* [Passage shown]

Personal information
- Full name: Montagu Henry Toller
- Born: 1 January 1871 Barnstaple, Devon, England
- Died: 5 August 1948 (aged 77) Meon Beach, Titchfield, Hampshire, England
- Batting: Right-handed
- Bowling: Right-arm fast

Domestic team information
- 1889–1895: Devon
- 1897: Somerset
- FC debut: 17 May 1897 Somerset v Yorkshire
- Last FC: 26 July 1897 Somerset v Yorkshire

Career statistics
| Competition | First-class |
| Matches | 6 |
| Runs scored | 77 |
| Batting average | 7.70 |
| 100s/50s | 0/0 |
| Top score | 17 |
| Balls bowled | 25 |
| Wickets | 1 |
| Bowling average | 15.00 |
| 5 wickets in innings | 0 |
| 10 wickets in match | 0 |
| Best bowling | 1/15 |
| Catches/stumpings | 1/– |

Medal record
Representing United Kingdom
Men's Cricket
| Gold medal – first place | 1900 Paris Olympics | Two-day 12-man |
- Source: CricketArchive, 22 December 2015

= Montagu Toller =

English solicitor and cricketer (1871–1948)

* [Your goal] Substitute "barrister" for "solicitor" and write out the Montagu Toller profile starting with "Medal record" and going on through "and cricketer (1871–1948)". The lines that follow were taken from a separate source.

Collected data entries
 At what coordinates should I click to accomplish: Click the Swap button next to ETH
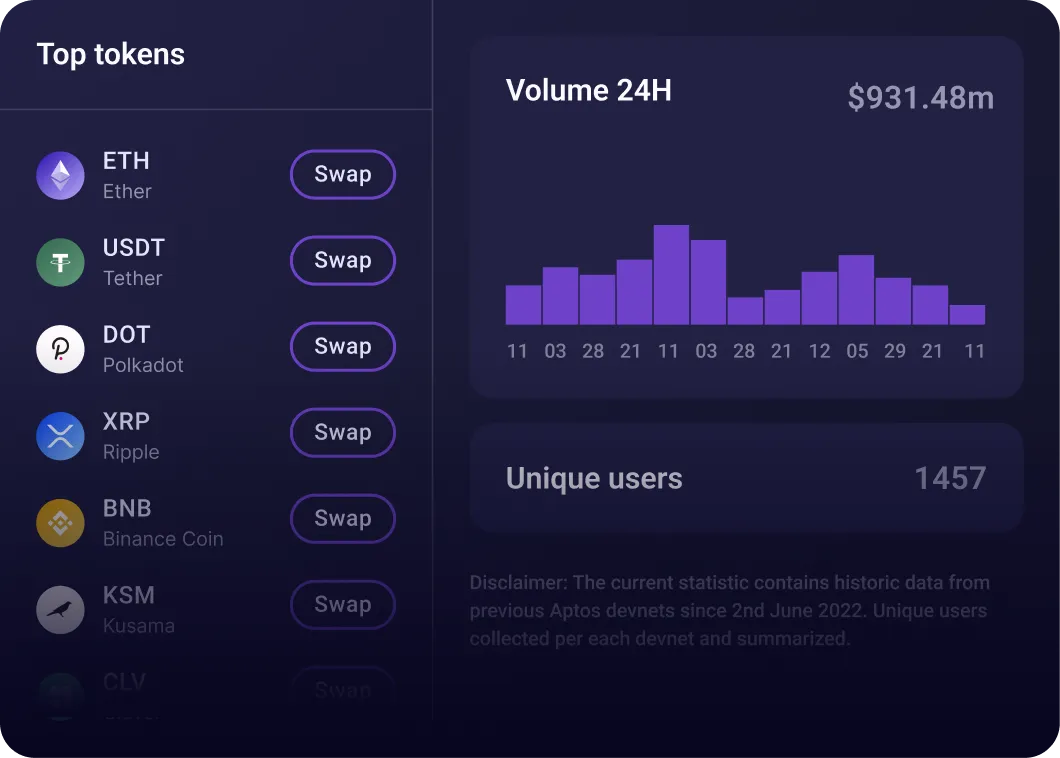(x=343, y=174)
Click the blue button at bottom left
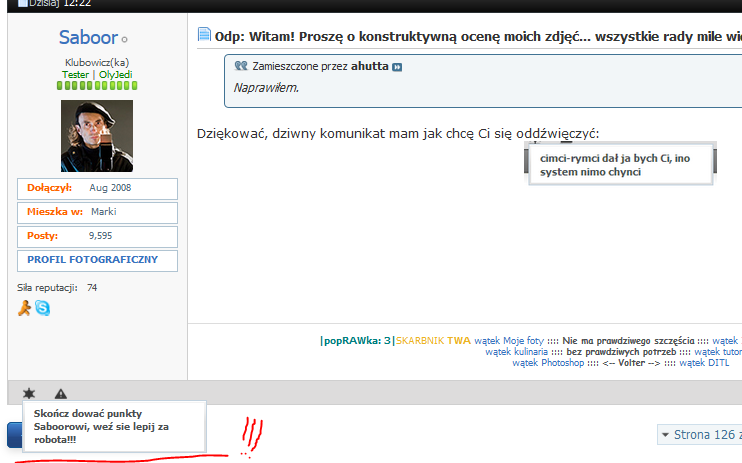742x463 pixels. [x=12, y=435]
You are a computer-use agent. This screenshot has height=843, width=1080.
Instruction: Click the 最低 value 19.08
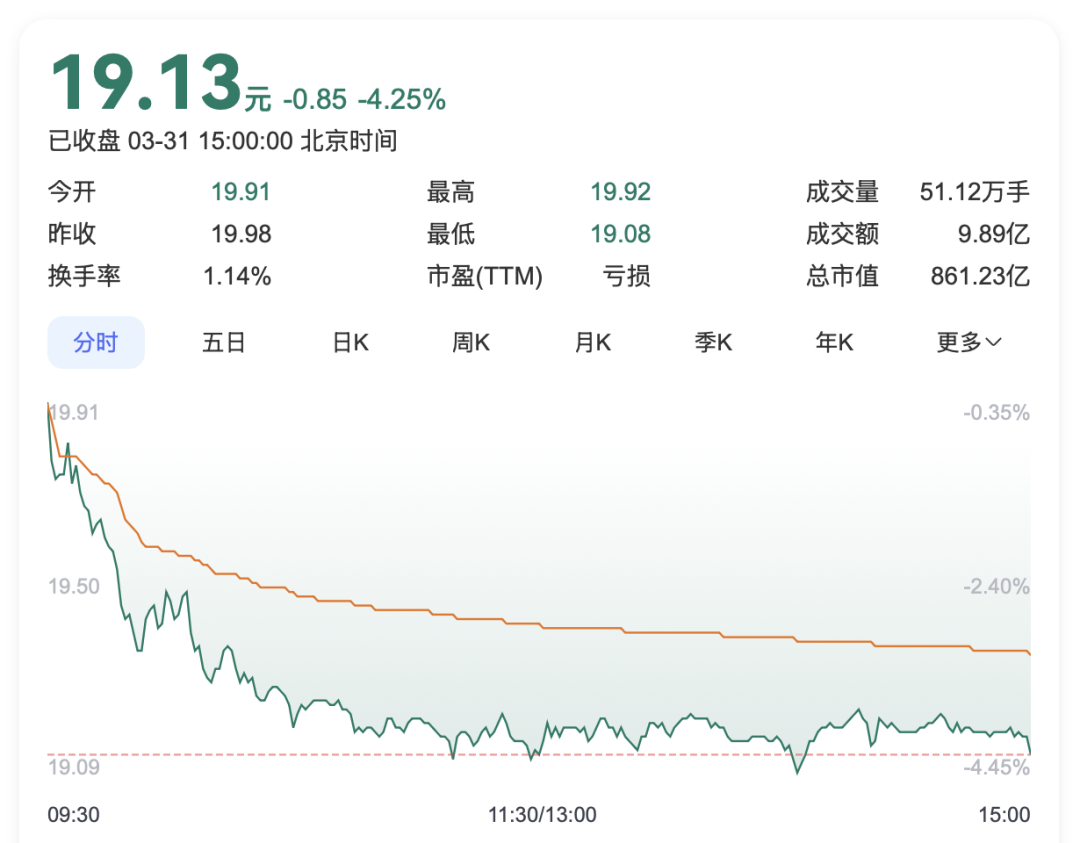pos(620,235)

* [Task output]
Medal record
Representing United Kingdom
Men's Cricket
| Gold medal – first place | 1900 Paris Olympics | Two-day 12-man |
- Source: CricketArchive, 22 December 2015

= Montagu Toller =

English barrister and cricketer (1871–1948)